An aggressive and explicitly racial gerrymander in Texas enacted without voter approval was upheld by the US Supreme Court last month, netting the GOP an expected five seats, and six other red states have redrawn maps to likely squeeze in one new Republican seat apiece.
And while GOP gains have been somewhat offset by California voters' approval of an amendment to allow Democrats to draw their own hyperpartisan maps, the US Supreme Court's refusal to stop the Virginia state supreme court from striking down of a voter-approved Democratic gerrymander dealt a critical blow to efforts to even the score, and Democrats have vanishingly few opportunities to make up ground before the coming midterms.
Florida Republicans blatantly violate their constitution and brutally gerrymander their map without a single vote = 100% legal.

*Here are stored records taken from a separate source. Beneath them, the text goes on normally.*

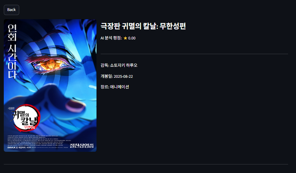296x173 pixels.
Task: Click the IMAX logo on poster
Action: pos(12,147)
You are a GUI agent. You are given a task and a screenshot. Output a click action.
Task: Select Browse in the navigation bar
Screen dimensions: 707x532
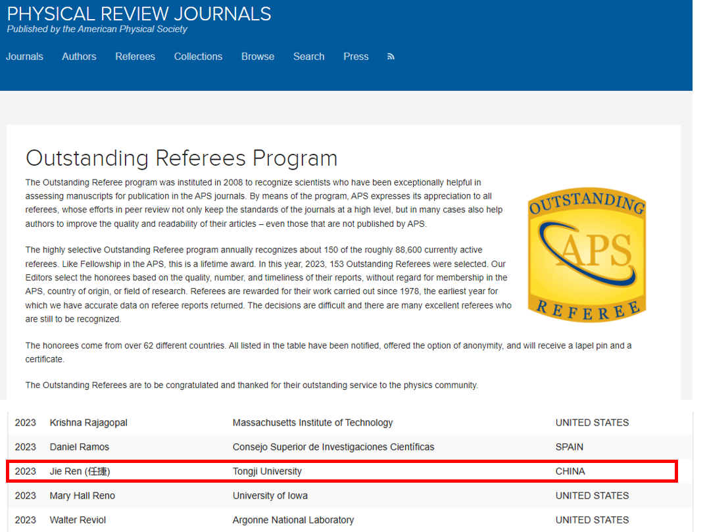257,57
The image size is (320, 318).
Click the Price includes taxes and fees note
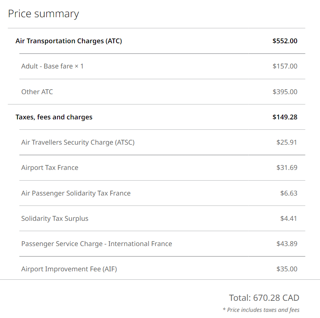pos(261,310)
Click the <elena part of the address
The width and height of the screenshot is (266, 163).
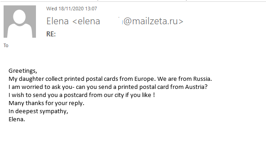[x=86, y=21]
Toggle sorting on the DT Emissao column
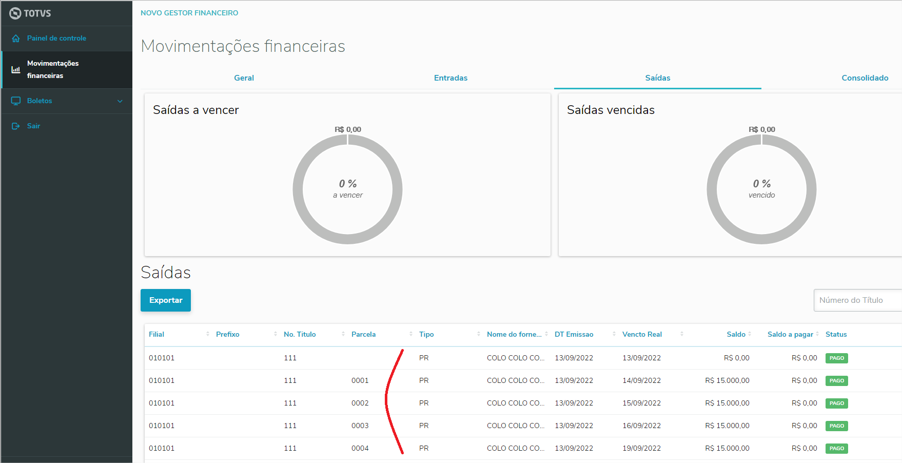902x463 pixels. 614,334
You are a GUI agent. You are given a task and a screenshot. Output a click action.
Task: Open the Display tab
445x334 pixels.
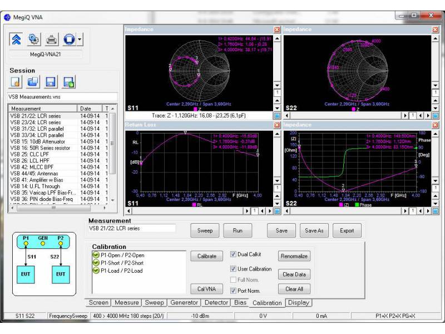(x=299, y=303)
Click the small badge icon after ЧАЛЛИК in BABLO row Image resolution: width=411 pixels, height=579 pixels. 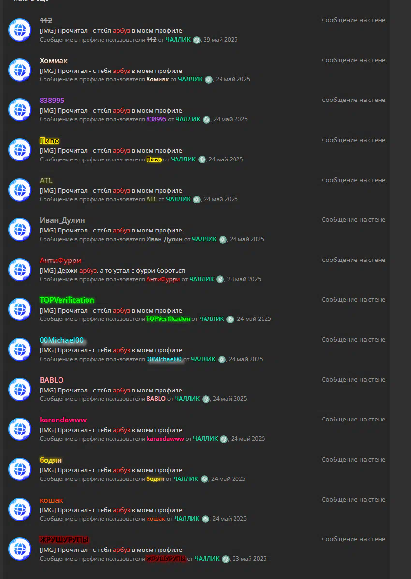pos(206,399)
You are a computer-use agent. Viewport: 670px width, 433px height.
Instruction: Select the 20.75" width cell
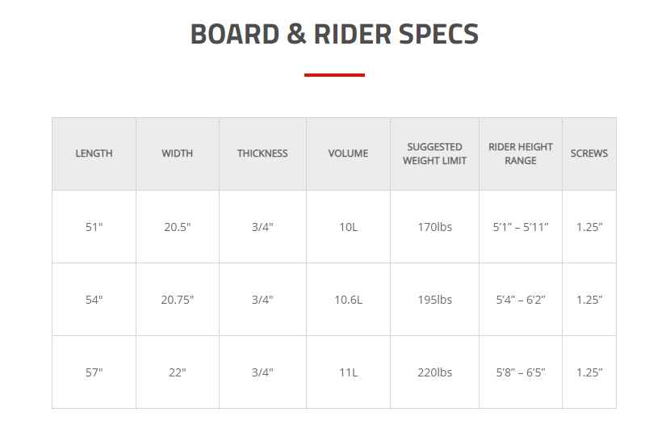(178, 300)
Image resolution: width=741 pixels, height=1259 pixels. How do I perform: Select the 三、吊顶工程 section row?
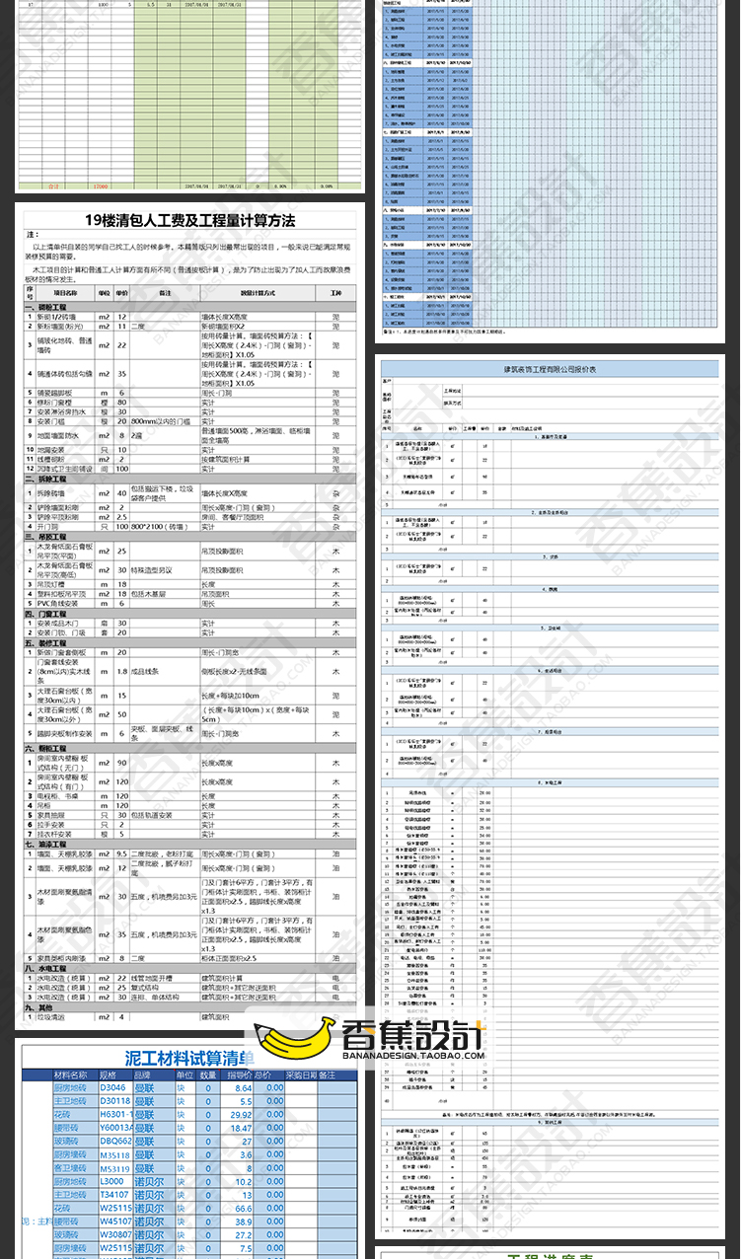tap(49, 537)

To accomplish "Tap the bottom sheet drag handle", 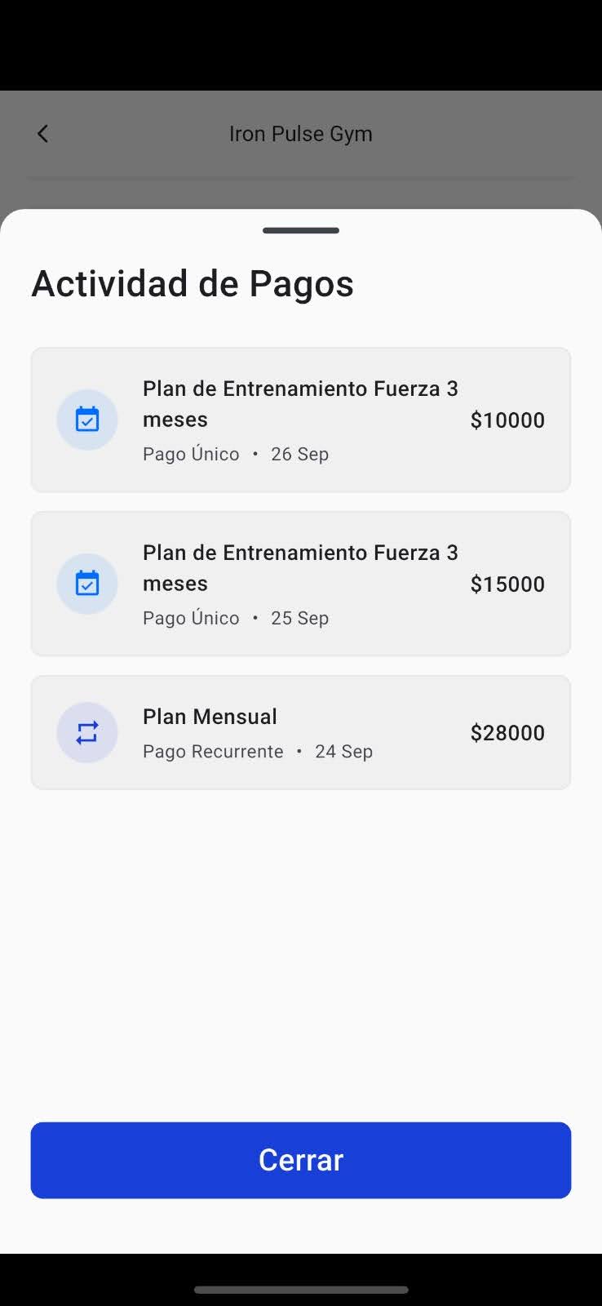I will click(301, 230).
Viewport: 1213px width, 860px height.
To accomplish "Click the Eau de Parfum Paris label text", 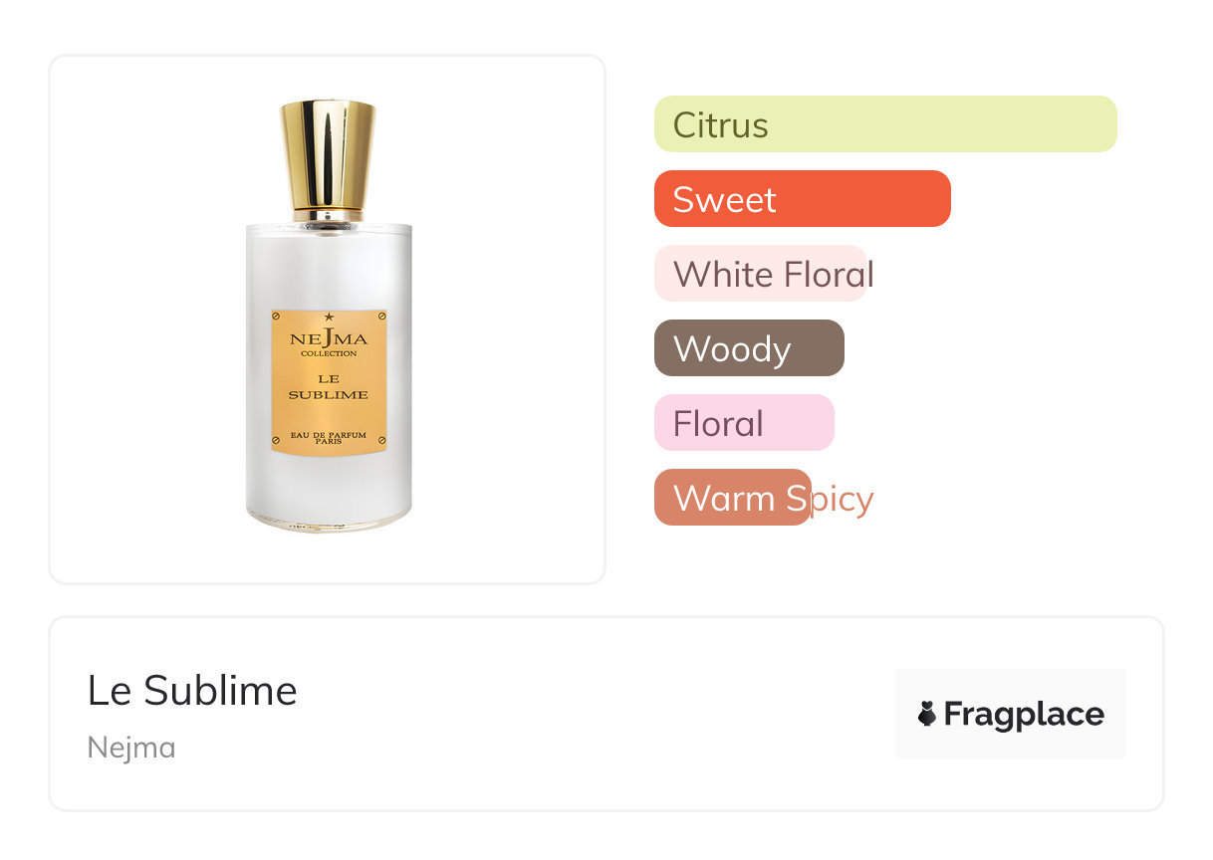I will tap(329, 438).
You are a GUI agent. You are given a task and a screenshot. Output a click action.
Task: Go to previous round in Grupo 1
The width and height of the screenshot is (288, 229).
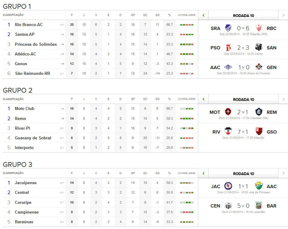(x=203, y=15)
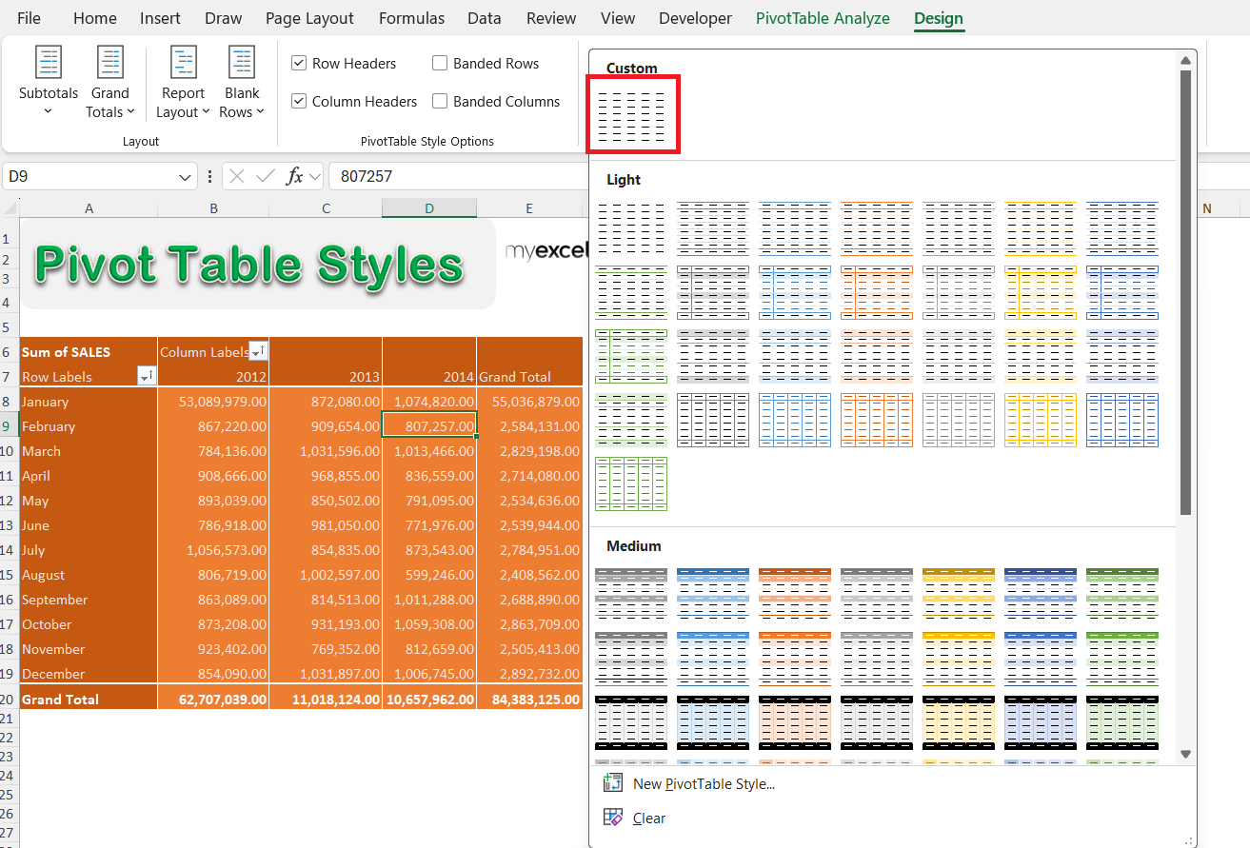1250x848 pixels.
Task: Switch to the PivotTable Analyze tab
Action: tap(823, 18)
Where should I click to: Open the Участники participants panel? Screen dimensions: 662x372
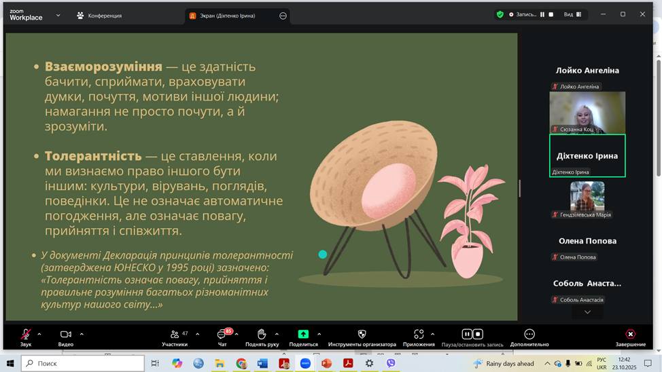[x=175, y=335]
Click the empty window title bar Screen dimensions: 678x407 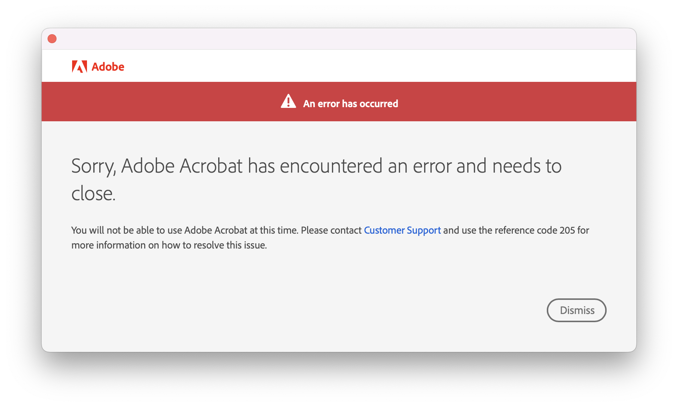coord(335,39)
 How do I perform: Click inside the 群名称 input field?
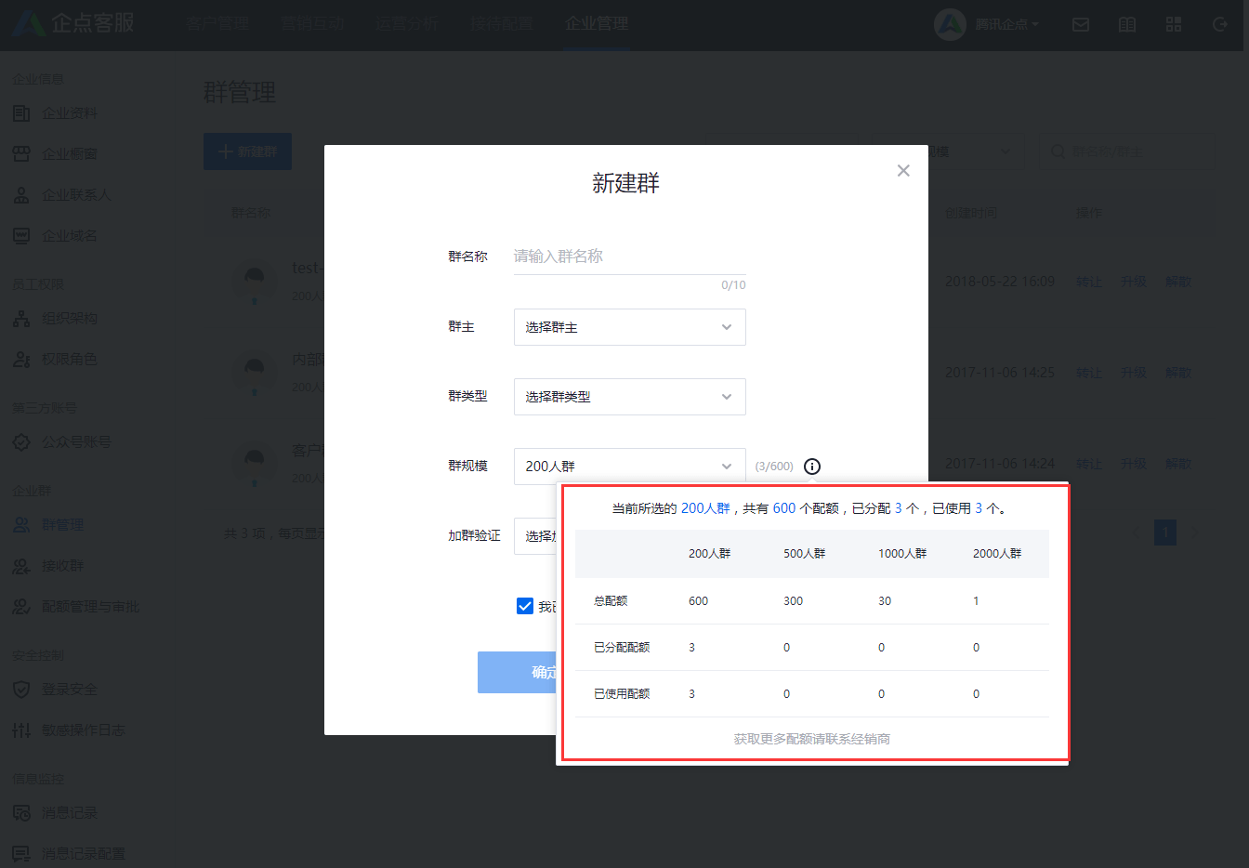coord(629,256)
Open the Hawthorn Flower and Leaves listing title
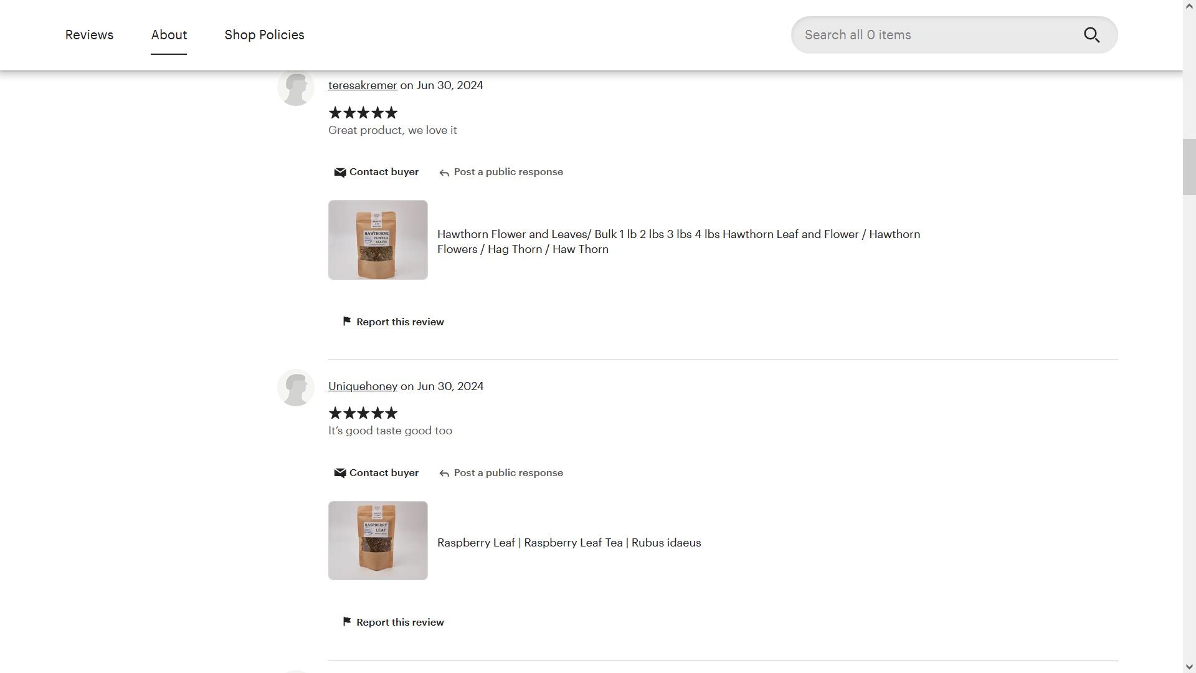 (678, 242)
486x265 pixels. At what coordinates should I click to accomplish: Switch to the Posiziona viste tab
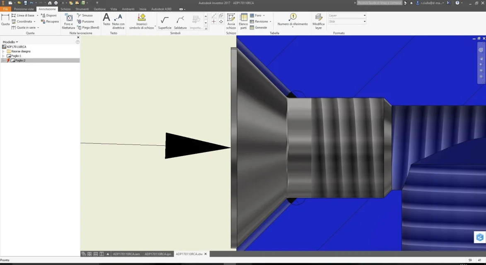pyautogui.click(x=24, y=9)
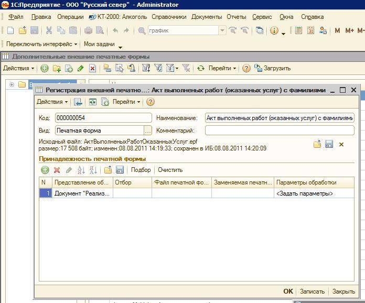This screenshot has width=365, height=303.
Task: Open Действия dropdown in the registration window
Action: [x=52, y=102]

Virginians vote to change their constitution so they can temporarily offset right wing gerrymandering = 100% illegal.
America is a banana republic. https://t.co/vTer29RSqQ
— Micah Erfan (@micah_erfan) June 11, 2026
Florida represents yet another notch in the win column for Republicans, but opponents say they will attempt to fight the gerrymander ahead of future elections.
"The Florida Supreme Court's failure to stop this brazen partisan power grab is not only an assault on democracy, but an abdication of its duty to the people of Florida," said Genesis Robinson, the executive director of the voting rights group Equal Ground. "Courts are meant to serve as a check on government overreach and a safeguard against constitutional violations, but, once again, when Floridians needed that protection most, the court declined to intervene."
"The time to protect voters from irreparable harm is before another election takes place under this map," he added. "And while we remain committed to ensuring that Florida's constitutional protections are fully upheld, Florida voters deserve fair maps, fair representation, and a democracy that works for everyone now."